Physical characteristics
- • location: O'Higgins/San Martín Lake
- • location: Baker Channel, Pacific Ocean
- Length: 62 km (39 mi)
- Basin size: 14,760 km^{2} (5,700 sq mi)
- • average: 574 m^{3}/s (20,300 cu ft/s)

= Pascua River =

River in Chile

The Pascua River is a river located in the Aysén del General Carlos Ibáñez del Campo Region of Chile. In spite of being a short river, its drainage basin is the seventh-largest in the country due to the great size of the O'Higgins/San Martín Lake, its source.
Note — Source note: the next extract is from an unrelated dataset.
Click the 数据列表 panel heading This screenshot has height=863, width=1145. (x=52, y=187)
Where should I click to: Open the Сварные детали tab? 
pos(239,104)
The Pascua River was discovered in 1898 by the German Hans Steffen, during the exploration of the area near Christmas time (Pascua means Easter but is frequently used to describe Christmas in Chilean Spanish, thus explaining the origin of its name). The river has its source in the northern part of the north-west arm of the lake O'Higgins in the form of a small stream, in an area surrounded by steep-sided mountains that reach over 1,000 meters with glaciers spilling down to the lake or to the river.

The river flows quickly forming rapids until it creates a cascade in the place where it falls into the Chico Lake. After leaving this lake, the river forms a new cascade and rushes furiously, preventing any type of navigation on its waters. Then the river is joined by the "Quiroz River" from the left, whose origin is the glacier of the same name, increasing its width in a valley of about 10 kilometers wide, which allows the development of large meanders and some marshy and peaty zones.

After 62 km, the Pascua River ends in a wide delta that empties into the Baker Channel, previously having rushed in a last area of rapids.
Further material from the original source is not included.